Start of DOCUMENT PASSAGE

Hmmm...sounds like I've offended a true-blue, hardcore Stooges fan!!--believe me, I love 'em too!

As for The Stooges being more avant-garde than The Doors, well, I simply can't hear that on the three legitimate studio releases. (No, I must confess that I haven't heard the reunion album or any of the bootlegs.) 'We Will Fall' on their debut and 'L.A. Blues' and the title track on Funhouse are the most avant-garde of the studio things I have in my collection.

Ironically--or oddly, the most avant-garde things The MC5 did sound like Doors experiments being performed by The Stooges! 'Starship' and 'Future/Now' immediately come to mind. Come to think of it, Nugent & The Amboy Dukes had similarly sounding moments circa Marriage on the Rocks/Rock Bottom. Maybe even Alice Cooper on some albums (those vocal-jazz moments hemmed in by garage rock).

End of DOCUMENT PASSAGE

*CHALLENGE A:* Repeat the rows beginning with the one that contains "Click the dark blue Technology bar" and ending with the one that contains "coord(9,90)", including both of those rows.
*CHALLENGE B:* Proceed with the post comparing the avant-garde sides of The Stooges, The Doors and The MC5 from where it ends.

Start of STORED RECORDS

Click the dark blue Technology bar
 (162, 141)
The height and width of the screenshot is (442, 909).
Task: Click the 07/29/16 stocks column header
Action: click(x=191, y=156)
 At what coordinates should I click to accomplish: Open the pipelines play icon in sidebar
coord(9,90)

End of STORED RECORDS
Start of STORED RECORDS

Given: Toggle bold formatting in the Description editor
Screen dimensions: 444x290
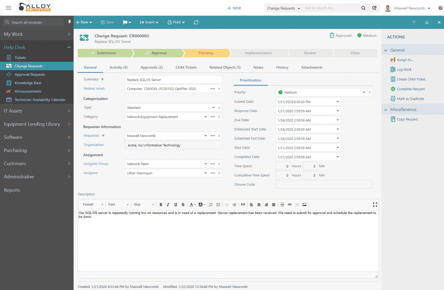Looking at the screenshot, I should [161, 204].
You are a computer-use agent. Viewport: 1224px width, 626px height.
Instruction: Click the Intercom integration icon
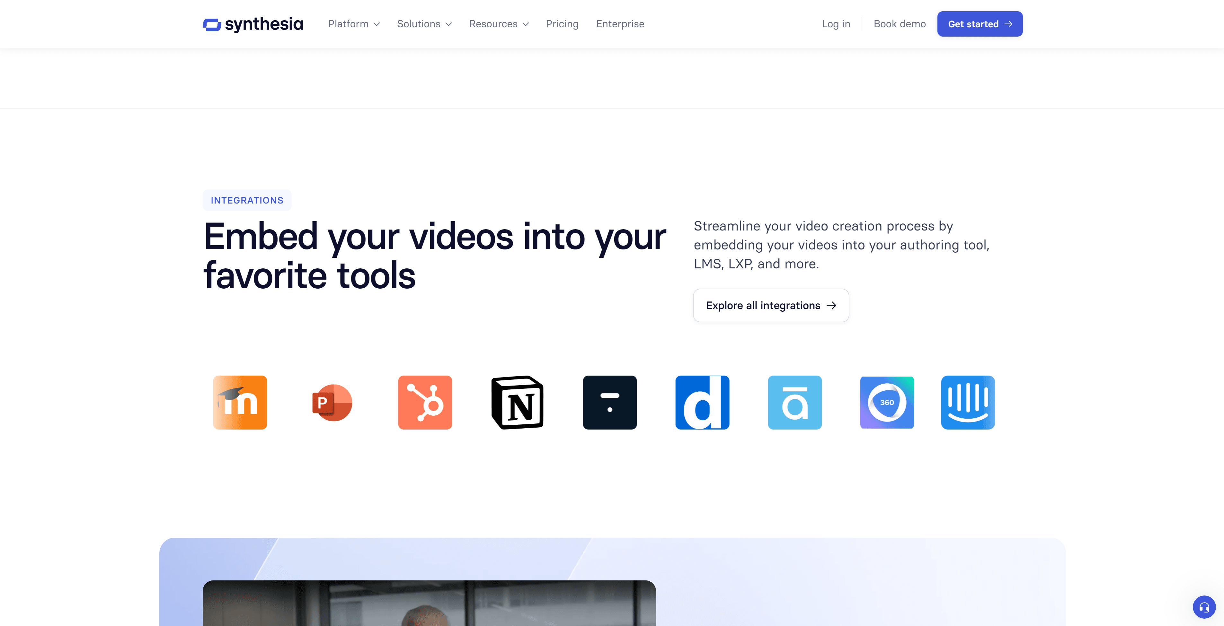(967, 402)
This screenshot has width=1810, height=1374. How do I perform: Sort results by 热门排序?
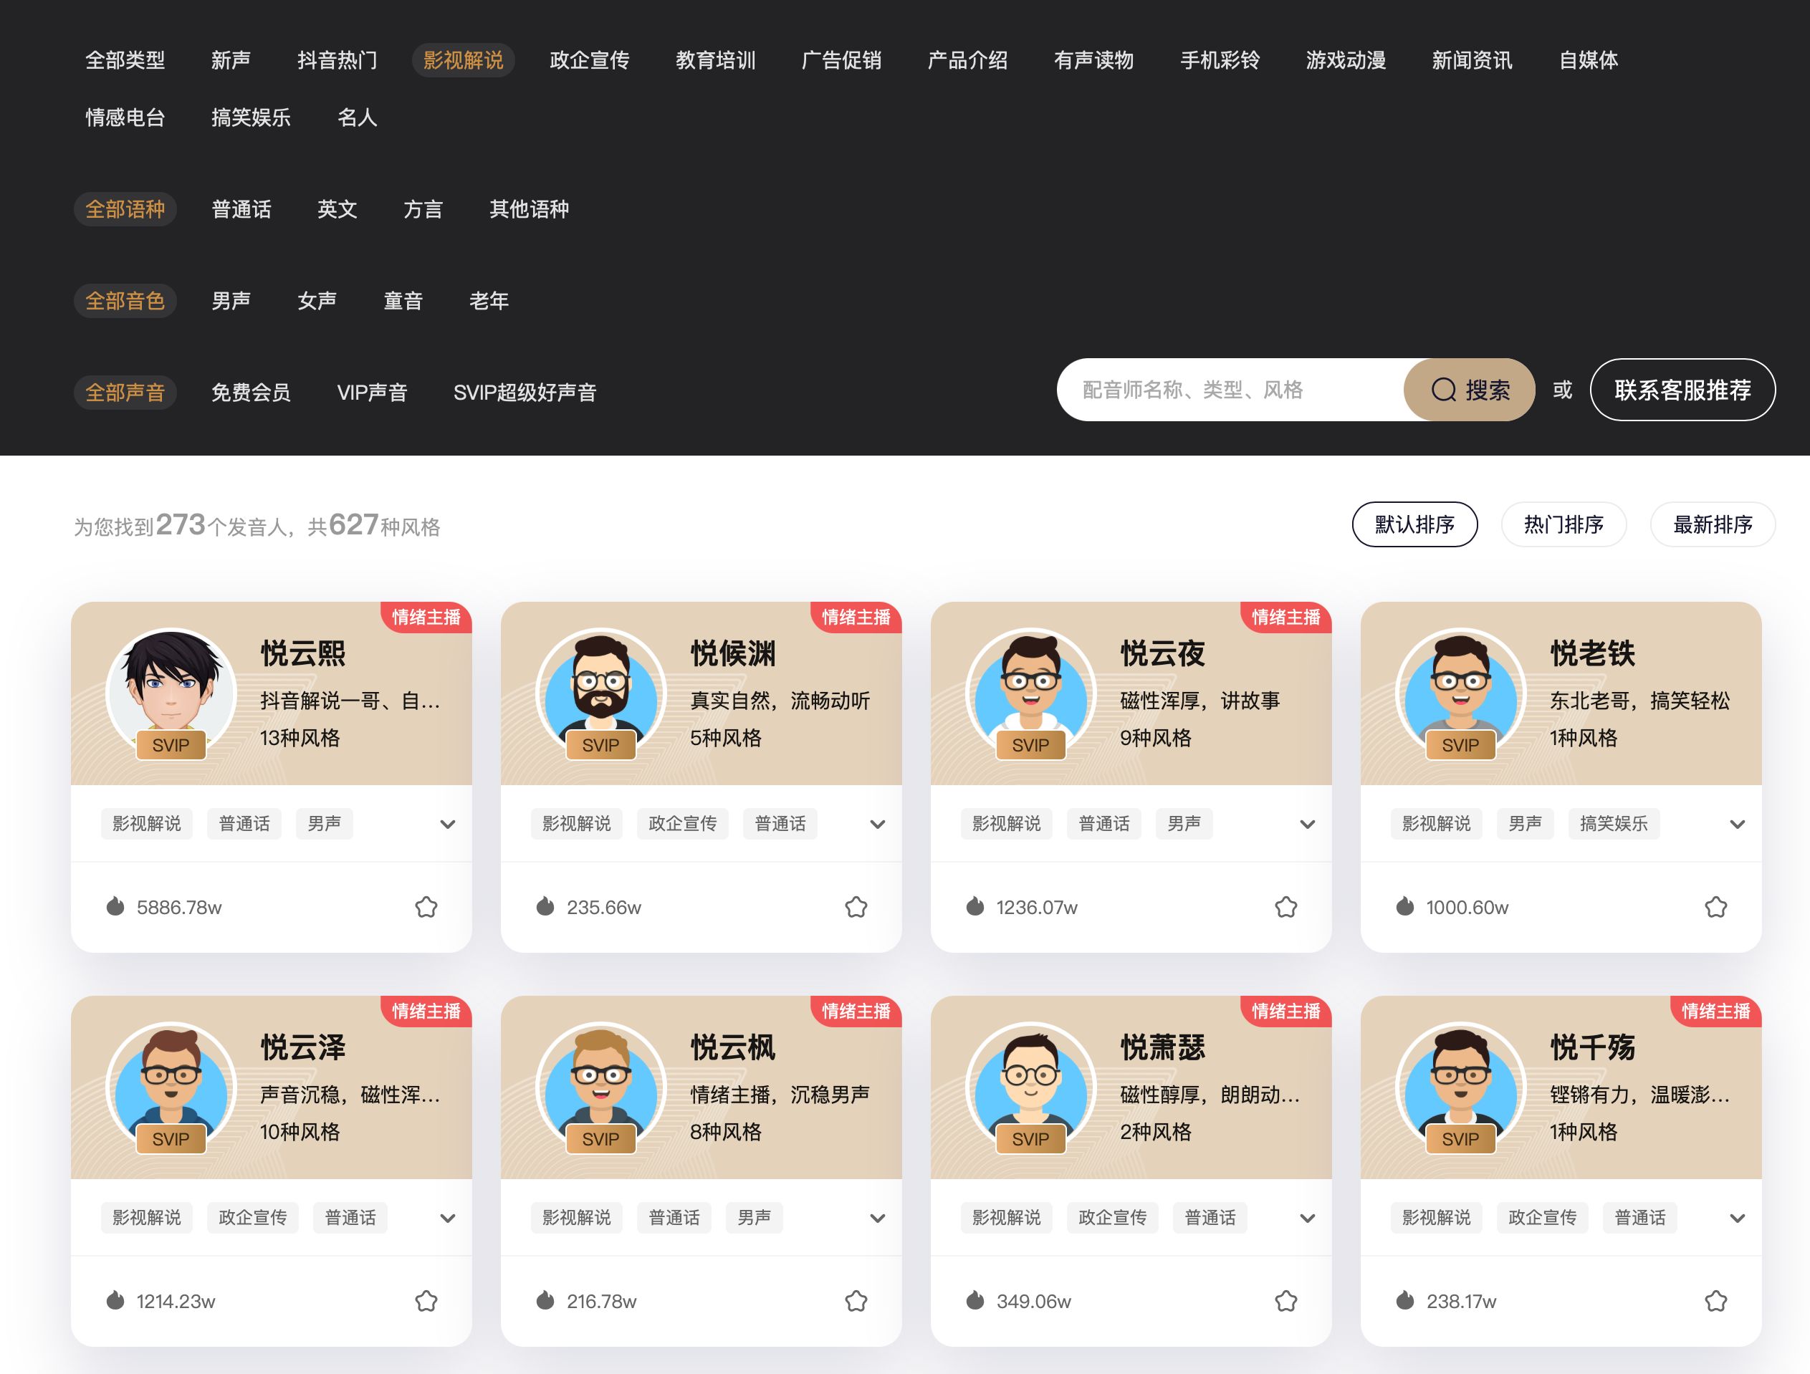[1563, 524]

End of STORED RECORDS

*RESULT A:*
Click the dark blue Technology bar
 (162, 141)
The height and width of the screenshot is (442, 909).
Task: Click the 07/29/16 stocks column header
Action: click(x=191, y=156)
 At what coordinates should I click to accomplish: Open the pipelines play icon in sidebar
coord(9,90)

*RESULT B:*
As for The Doors as proto-punk/new wave, I've long maintained that the first two albums and selected numbers off the subsequent albums predated Roxy Music as 'earliest examples of the New Music'. I mean, lift 'The Unknown Soldier' off Waiting For the Sun and shove it on U2's War--it would fit in perfectly! You can almost imagine Bono wailing towards the end, "The war is ooo-o-o-vvveerrrr...". When I listen to Joy Division, The Stranglers, Lene Lovich, The Cars, The Psychedelic Furs, Echo & The Bunnymen, U2, INXS, The Cult, Eat, etc., I hear The Doors all over the place. And Yes, I hear them in Sonic Youth, too--certainly lyrically, but also musically in stuff like 'The World Looks Red' (has 'L.A. Woman' intro), 'Expressway to Your Skull' ('The End'), 'Drunken Butterfly' ('Hello, I Love You'), etc. Punk-wise, 'Break On Through' has a nasty edge that probably only The Who could match circa its release as a single in December of '66.

But anyway, these are my takes on such matters--feel free to disagree....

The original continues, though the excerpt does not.